What you have to do —
Copy verbatim the stretch of the items from the start through the line containing "(226, 745).", leaving the pictures out of your answer.

Stored data
^^^^^^^^^^^^^^^^

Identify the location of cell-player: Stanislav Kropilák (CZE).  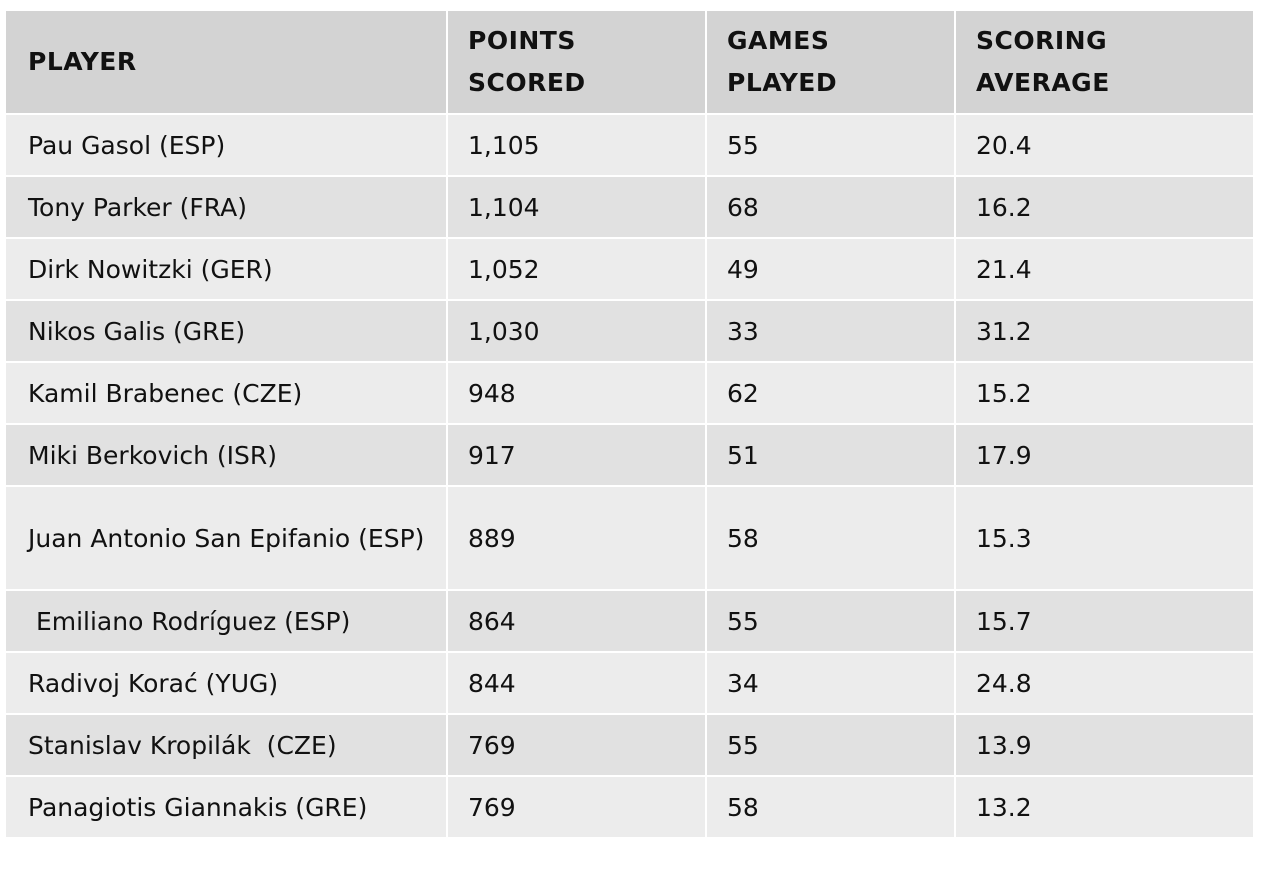
(226, 745).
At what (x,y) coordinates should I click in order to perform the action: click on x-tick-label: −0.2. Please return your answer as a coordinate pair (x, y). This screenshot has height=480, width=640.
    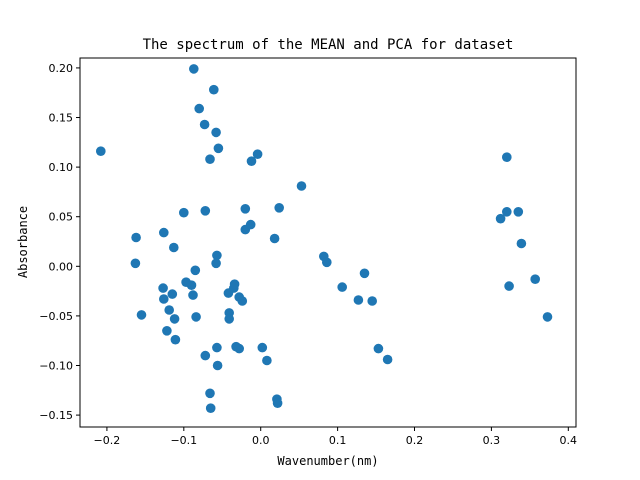
    Looking at the image, I should click on (108, 440).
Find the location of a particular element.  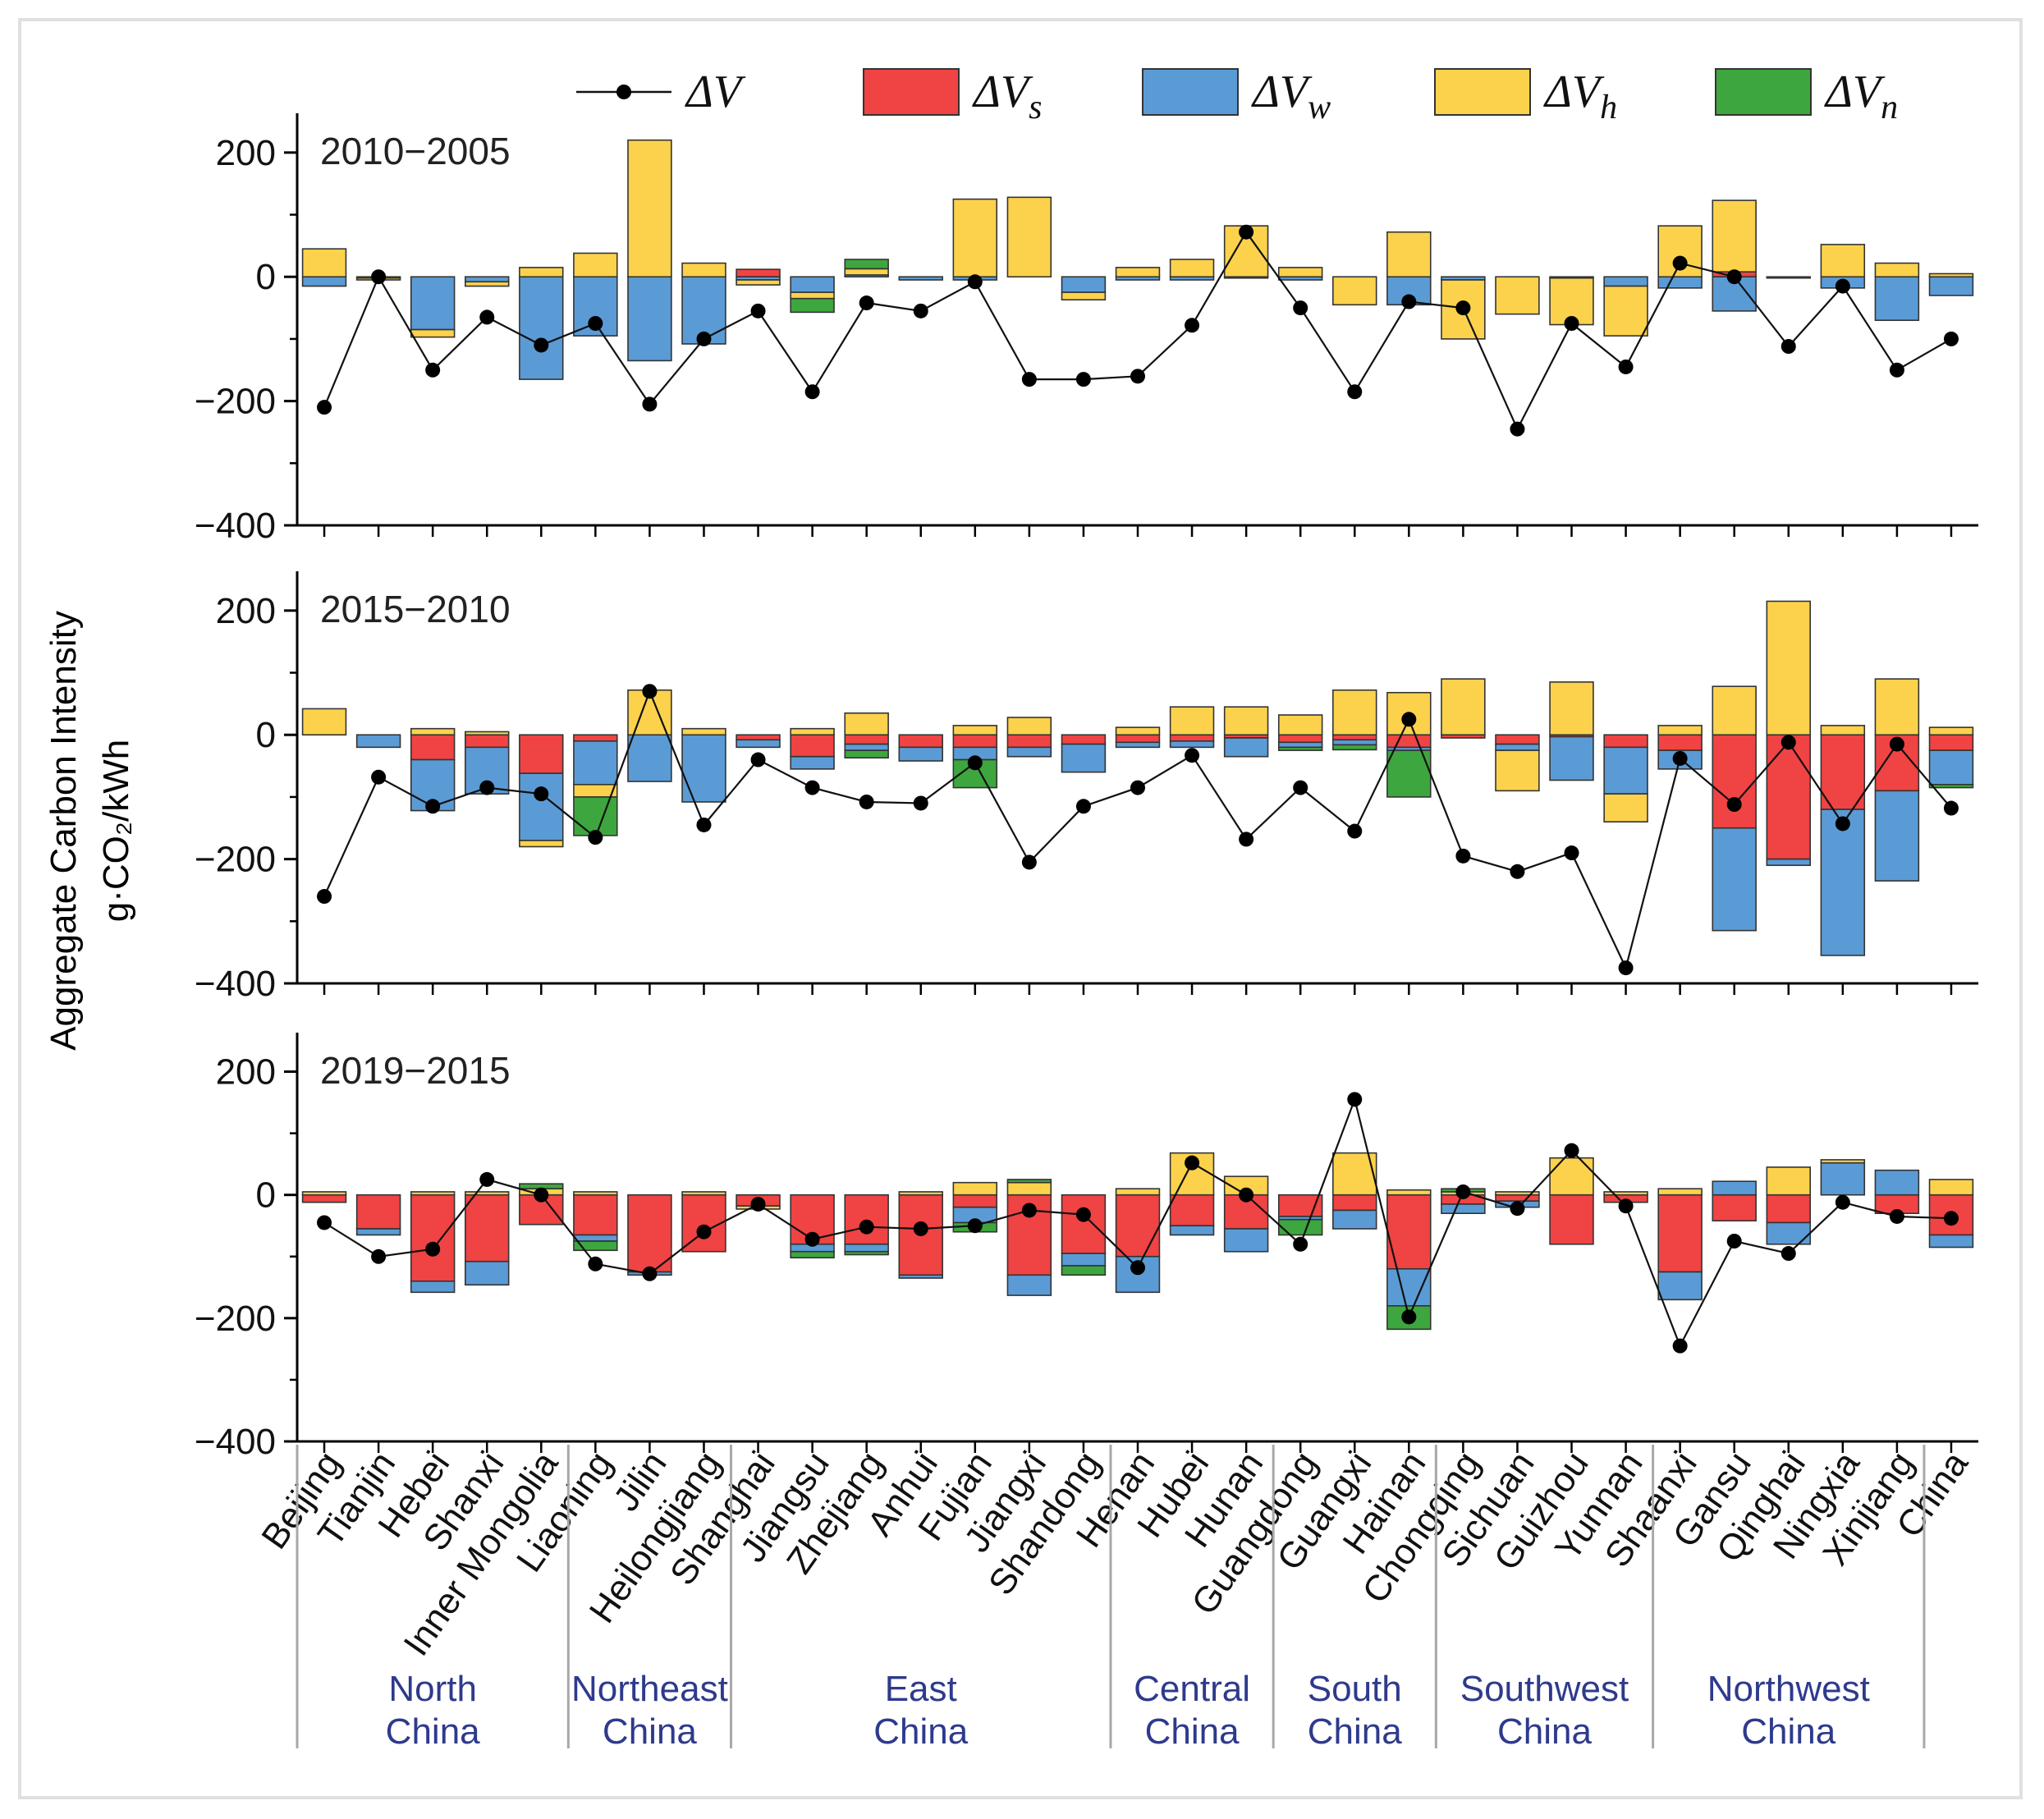

dv-point-shanghai is located at coordinates (758, 1204).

^^^^^^^^^^^^^^^^

Exercise result —
Identify the location of cell-player: Stanislav Kropilák (CZE).  
(226, 745).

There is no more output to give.